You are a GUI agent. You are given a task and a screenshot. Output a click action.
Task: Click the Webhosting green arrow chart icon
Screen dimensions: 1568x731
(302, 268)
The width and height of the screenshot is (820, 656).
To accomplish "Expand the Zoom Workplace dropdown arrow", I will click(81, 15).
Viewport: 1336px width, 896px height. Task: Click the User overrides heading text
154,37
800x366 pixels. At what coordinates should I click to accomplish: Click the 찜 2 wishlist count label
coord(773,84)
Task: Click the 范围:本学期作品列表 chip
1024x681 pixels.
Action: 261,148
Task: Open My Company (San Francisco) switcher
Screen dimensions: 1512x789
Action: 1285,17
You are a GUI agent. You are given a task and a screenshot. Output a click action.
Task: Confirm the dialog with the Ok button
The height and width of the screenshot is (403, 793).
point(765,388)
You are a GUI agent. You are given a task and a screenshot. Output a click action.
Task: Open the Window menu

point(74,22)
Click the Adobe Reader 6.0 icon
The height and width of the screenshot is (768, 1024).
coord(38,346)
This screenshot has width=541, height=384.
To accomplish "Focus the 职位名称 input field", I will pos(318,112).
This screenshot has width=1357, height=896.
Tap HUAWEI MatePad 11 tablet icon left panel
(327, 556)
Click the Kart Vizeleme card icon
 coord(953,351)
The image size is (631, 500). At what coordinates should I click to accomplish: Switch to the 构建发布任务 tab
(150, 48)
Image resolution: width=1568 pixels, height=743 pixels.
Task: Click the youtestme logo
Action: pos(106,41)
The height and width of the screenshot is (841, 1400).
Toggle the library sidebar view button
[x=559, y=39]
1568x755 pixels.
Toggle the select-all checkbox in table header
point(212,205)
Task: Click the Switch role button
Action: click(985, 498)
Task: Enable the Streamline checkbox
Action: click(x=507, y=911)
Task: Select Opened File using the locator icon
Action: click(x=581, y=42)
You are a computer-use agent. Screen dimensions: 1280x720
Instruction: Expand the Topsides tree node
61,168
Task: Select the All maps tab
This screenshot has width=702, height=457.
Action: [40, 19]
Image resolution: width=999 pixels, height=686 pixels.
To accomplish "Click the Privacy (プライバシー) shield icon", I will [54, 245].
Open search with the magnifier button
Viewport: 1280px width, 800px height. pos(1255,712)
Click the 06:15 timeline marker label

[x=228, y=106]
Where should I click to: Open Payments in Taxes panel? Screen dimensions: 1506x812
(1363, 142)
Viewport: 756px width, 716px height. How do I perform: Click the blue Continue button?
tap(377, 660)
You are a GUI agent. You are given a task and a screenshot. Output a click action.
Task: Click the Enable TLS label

**********

Rewrite all the items above so that each "GUI agent" becomes "screen assistant", and leave every other word untouched.

-- EXERCISE OUTPUT --
You are a screen assistant. You are given a task and a screenshot. Output a click action.
Task: Click the Webhosting green arrow chart icon
Screen dimensions: 1568x731
(302, 268)
The width and height of the screenshot is (820, 656).
To accomplish "Expand the Zoom Workplace dropdown arrow", I will click(81, 15).
Viewport: 1336px width, 896px height. Task: Click the User overrides heading text
154,37
800x366 pixels. At what coordinates should I click to accomplish: Click the 찜 2 wishlist count label
coord(773,84)
Task: Click the 范围:本学期作品列表 chip
1024x681 pixels.
Action: 261,148
Task: Open My Company (San Francisco) switcher
Screen dimensions: 1512x789
Action: 1285,17
You are a screen assistant. You are given a task and a screenshot. Output a click action.
Task: Confirm the dialog with the Ok button
The height and width of the screenshot is (403, 793).
point(765,388)
You are a screen assistant. You are given a task and a screenshot. Output a click action.
Task: Open the Window menu

point(74,22)
Click the Adobe Reader 6.0 icon
The height and width of the screenshot is (768, 1024).
coord(38,346)
This screenshot has width=541, height=384.
To accomplish "Focus the 职位名称 input field", I will pos(318,112).
This screenshot has width=1357, height=896.
Tap HUAWEI MatePad 11 tablet icon left panel
(327, 556)
Click the Kart Vizeleme card icon
 coord(953,351)
The image size is (631, 500). At what coordinates should I click to accomplish: Switch to the 构建发布任务 tab
(150, 48)
Image resolution: width=1568 pixels, height=743 pixels.
Task: Click the youtestme logo
Action: pos(106,41)
The height and width of the screenshot is (841, 1400).
Toggle the library sidebar view button
[x=559, y=39]
1568x755 pixels.
Toggle the select-all checkbox in table header
point(212,205)
Task: Click the Switch role button
Action: click(985, 498)
Task: Enable the Streamline checkbox
Action: click(x=507, y=911)
Task: Select Opened File using the locator icon
Action: click(x=581, y=42)
You are a computer-use agent. Screen dimensions: 1280x720
Instruction: Expand the Topsides tree node
61,168
Task: Select the All maps tab
This screenshot has width=702, height=457.
Action: [40, 19]
Image resolution: width=999 pixels, height=686 pixels.
To accomplish "Click the Privacy (プライバシー) shield icon", I will [54, 245].
Open search with the magnifier button
Viewport: 1280px width, 800px height. pos(1255,712)
Click the 06:15 timeline marker label

[x=228, y=106]
Where should I click to: Open Payments in Taxes panel? Screen dimensions: 1506x812
(1363, 142)
Viewport: 756px width, 716px height. How do I perform: Click the blue Continue button?
tap(377, 660)
You are a screen assistant. You are given a task and a screenshot. Output a click action.
Task: Click the Enable TLS label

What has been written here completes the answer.